Entries taken from a collection
Begin

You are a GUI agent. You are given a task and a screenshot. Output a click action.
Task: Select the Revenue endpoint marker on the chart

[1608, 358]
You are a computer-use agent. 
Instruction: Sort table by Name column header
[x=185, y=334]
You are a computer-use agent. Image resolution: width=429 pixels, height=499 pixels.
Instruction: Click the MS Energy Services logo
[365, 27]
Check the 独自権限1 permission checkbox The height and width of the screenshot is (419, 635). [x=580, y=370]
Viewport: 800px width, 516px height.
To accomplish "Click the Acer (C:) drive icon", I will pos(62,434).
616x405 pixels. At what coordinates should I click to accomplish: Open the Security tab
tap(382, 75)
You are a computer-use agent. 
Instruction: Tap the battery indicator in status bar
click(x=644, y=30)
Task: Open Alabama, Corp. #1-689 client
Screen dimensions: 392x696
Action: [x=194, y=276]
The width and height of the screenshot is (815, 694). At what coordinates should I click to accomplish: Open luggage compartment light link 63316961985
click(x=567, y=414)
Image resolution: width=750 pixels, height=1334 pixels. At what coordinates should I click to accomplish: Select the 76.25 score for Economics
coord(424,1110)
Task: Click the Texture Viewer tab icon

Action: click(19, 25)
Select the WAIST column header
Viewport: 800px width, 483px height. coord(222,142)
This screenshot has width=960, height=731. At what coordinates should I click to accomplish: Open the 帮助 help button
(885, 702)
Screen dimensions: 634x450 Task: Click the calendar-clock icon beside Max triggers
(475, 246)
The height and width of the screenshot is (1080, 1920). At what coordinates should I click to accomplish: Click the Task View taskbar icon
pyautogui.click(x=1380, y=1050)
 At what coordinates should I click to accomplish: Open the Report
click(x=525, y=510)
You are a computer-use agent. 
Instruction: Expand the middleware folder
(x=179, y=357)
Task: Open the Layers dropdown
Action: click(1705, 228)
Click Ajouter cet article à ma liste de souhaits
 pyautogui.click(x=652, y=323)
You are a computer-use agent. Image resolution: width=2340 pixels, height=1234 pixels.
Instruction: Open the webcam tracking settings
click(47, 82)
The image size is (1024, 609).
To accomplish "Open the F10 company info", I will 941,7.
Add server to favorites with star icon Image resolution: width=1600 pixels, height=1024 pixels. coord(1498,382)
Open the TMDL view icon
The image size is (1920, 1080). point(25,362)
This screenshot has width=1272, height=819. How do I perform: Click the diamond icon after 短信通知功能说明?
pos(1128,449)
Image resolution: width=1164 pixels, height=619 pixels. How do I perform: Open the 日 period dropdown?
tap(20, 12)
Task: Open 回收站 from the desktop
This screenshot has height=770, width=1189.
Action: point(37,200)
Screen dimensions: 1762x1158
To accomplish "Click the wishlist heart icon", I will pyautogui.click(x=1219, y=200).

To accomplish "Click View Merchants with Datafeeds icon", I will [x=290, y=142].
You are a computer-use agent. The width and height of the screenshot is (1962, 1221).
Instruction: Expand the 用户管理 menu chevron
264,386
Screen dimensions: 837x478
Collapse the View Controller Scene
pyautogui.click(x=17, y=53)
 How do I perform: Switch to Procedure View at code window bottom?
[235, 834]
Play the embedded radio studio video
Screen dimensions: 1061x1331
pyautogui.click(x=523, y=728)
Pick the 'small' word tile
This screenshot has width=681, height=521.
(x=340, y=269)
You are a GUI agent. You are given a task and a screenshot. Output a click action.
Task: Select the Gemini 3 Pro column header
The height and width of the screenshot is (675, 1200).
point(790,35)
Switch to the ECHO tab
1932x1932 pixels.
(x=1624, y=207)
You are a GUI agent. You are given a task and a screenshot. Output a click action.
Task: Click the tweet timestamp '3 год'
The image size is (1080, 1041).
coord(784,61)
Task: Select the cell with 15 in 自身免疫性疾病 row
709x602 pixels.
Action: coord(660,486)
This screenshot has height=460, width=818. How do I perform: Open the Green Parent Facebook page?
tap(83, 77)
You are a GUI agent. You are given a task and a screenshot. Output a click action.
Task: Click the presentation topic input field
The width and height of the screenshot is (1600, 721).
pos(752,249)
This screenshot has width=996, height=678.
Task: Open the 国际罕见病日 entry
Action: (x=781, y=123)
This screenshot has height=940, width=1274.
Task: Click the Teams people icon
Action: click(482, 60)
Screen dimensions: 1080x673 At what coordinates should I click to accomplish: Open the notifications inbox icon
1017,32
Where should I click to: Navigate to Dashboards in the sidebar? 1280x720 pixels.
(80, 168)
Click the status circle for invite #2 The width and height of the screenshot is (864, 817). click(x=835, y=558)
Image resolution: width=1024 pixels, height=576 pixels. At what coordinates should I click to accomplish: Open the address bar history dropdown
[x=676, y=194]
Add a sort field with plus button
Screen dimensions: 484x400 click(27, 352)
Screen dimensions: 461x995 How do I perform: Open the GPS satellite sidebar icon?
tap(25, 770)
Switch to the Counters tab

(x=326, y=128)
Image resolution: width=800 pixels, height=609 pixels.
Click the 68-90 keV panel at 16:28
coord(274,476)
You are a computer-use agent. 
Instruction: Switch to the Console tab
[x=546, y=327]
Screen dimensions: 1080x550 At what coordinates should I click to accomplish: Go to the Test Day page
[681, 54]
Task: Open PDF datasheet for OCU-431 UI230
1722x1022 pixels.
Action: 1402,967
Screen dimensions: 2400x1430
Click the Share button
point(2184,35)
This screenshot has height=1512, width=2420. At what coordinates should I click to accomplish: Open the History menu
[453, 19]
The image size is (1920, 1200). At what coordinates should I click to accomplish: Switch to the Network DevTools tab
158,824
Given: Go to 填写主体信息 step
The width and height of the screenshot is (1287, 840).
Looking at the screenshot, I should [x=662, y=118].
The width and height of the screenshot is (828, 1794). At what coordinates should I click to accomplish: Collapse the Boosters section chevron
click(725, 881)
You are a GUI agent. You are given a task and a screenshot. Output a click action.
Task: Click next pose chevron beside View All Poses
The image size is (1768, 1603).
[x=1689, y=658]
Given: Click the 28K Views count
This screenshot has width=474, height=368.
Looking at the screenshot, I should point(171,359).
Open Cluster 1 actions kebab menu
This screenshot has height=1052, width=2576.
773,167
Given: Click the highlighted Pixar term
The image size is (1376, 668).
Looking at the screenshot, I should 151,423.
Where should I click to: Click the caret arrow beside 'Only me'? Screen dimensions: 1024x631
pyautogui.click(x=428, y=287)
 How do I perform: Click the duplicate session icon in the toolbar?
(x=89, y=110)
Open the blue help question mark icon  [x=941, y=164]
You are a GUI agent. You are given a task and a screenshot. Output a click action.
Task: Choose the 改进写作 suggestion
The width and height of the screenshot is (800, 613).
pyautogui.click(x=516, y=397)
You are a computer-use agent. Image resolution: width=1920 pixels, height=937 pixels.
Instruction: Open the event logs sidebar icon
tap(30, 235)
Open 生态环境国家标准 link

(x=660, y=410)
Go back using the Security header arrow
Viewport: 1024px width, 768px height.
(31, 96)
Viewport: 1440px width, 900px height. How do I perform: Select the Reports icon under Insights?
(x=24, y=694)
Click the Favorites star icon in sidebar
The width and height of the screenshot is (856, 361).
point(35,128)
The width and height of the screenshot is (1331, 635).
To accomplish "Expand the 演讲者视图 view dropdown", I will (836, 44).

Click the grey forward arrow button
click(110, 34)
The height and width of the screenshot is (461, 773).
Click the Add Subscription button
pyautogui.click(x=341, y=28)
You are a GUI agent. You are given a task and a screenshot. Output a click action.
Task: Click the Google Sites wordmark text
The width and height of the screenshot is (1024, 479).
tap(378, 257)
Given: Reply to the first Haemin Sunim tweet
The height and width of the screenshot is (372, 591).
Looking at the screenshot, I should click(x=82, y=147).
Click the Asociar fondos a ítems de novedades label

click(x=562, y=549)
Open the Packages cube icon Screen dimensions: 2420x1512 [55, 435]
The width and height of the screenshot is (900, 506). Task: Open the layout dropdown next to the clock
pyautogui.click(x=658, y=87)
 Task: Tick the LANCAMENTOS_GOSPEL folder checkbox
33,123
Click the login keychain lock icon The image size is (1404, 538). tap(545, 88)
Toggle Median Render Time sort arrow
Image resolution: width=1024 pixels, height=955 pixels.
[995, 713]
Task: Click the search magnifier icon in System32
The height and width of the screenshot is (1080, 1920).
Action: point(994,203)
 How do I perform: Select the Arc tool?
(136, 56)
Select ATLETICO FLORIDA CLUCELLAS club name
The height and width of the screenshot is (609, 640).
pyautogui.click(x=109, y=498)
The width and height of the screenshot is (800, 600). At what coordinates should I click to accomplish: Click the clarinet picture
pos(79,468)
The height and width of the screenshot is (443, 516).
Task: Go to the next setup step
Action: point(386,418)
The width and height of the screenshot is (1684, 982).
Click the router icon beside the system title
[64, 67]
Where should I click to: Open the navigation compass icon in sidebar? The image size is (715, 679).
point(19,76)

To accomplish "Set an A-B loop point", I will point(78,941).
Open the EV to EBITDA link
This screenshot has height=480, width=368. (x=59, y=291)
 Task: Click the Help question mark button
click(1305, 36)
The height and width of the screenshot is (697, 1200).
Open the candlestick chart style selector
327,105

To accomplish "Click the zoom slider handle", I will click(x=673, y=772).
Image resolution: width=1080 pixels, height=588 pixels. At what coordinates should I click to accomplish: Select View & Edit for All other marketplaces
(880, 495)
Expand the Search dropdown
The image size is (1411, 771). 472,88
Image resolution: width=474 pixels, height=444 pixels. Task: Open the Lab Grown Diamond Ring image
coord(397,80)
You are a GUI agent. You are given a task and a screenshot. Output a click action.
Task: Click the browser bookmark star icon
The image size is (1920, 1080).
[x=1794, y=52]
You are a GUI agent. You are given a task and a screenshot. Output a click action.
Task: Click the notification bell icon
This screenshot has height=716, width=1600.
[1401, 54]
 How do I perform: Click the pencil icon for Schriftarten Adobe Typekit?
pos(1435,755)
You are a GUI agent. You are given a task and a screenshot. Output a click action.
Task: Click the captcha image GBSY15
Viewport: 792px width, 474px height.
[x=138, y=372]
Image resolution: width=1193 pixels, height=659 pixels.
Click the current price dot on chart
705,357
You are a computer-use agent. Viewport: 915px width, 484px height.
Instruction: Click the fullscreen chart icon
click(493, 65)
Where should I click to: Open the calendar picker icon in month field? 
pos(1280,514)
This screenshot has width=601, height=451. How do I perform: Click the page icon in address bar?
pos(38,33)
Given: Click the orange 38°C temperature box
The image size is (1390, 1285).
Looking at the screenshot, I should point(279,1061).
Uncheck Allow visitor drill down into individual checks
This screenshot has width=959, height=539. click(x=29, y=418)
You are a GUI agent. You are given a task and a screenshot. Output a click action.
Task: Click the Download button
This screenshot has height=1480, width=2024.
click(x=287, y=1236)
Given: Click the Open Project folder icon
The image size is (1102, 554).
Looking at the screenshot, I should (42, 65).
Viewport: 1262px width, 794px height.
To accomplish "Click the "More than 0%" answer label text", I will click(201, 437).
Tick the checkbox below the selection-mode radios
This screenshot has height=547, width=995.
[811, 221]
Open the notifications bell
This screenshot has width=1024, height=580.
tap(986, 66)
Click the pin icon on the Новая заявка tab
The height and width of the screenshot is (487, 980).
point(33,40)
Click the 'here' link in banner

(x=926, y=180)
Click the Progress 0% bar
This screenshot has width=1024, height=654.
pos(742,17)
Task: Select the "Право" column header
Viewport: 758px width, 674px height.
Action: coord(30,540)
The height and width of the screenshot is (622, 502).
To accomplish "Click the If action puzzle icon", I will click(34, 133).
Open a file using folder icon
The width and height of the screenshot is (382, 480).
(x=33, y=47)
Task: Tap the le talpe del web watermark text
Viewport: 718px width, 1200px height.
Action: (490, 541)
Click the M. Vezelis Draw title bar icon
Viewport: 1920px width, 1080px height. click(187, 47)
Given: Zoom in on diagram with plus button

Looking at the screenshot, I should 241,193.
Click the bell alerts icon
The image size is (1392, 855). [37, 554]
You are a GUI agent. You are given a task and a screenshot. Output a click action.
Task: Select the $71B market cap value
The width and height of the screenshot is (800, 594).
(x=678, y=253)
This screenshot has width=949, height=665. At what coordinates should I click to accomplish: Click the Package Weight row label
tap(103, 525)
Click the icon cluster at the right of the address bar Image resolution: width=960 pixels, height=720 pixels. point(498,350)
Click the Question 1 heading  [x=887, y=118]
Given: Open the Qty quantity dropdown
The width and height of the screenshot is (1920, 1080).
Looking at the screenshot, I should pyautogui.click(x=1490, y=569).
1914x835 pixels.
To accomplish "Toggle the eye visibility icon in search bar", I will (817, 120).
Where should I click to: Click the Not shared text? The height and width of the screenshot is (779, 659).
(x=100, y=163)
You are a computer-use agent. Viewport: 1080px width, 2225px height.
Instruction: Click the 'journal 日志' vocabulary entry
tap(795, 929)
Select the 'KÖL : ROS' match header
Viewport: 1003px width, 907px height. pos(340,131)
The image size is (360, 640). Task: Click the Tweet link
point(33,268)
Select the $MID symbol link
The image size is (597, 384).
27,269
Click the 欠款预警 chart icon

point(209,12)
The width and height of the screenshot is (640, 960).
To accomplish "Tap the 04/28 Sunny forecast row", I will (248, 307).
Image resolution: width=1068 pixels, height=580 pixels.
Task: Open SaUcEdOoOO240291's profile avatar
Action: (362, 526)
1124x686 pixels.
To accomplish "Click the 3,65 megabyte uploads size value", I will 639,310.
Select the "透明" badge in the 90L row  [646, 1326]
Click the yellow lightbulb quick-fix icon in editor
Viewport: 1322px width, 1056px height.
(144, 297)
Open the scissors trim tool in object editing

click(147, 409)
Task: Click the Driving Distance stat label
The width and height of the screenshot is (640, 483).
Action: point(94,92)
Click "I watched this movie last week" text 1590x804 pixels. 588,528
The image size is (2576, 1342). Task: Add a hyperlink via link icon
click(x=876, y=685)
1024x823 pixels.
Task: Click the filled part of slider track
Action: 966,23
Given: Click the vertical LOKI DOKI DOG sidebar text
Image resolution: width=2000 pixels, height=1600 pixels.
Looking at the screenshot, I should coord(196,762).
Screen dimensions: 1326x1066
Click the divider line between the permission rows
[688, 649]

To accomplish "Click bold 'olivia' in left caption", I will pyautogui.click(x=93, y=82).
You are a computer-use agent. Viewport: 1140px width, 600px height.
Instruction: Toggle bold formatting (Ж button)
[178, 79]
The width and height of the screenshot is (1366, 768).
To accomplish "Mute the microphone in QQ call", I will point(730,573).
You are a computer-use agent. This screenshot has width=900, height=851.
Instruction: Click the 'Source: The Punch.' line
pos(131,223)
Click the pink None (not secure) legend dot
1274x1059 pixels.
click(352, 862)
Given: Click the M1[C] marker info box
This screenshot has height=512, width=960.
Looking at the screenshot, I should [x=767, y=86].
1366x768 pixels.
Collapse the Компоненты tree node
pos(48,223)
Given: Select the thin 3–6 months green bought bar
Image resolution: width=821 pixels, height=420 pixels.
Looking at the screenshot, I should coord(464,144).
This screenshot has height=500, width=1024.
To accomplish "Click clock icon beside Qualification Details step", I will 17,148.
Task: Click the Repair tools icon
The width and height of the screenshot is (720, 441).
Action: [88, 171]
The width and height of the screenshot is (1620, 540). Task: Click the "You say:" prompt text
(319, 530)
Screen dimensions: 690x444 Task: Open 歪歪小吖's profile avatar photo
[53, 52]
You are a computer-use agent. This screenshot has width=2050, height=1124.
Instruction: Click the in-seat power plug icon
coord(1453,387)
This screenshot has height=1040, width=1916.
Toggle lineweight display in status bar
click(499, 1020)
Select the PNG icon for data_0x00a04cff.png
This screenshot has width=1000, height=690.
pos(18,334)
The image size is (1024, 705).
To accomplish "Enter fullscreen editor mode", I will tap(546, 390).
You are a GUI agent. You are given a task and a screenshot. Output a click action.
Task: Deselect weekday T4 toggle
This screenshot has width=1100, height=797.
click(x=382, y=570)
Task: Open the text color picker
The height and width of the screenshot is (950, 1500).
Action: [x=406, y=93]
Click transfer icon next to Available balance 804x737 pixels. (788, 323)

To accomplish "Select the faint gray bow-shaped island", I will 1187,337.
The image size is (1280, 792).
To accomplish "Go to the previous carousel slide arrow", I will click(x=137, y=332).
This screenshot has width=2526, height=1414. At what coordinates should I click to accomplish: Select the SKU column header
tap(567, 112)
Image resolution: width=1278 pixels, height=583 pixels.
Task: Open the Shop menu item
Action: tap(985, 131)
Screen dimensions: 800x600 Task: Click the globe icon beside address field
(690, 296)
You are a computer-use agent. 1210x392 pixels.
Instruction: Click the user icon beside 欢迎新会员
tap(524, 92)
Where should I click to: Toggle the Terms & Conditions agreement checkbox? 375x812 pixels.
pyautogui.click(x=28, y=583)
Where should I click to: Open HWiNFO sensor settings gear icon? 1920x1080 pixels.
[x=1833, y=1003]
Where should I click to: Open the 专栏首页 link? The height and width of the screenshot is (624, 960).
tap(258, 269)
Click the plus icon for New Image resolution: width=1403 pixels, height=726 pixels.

End

▶ **Exercise**:
Pick out every line in the entries above that contains the word "entry", and copy each one in full.

▶ **Worked answer**:
Task: Open the 国际罕见病日 entry
Instruction: Click the 'journal 日志' vocabulary entry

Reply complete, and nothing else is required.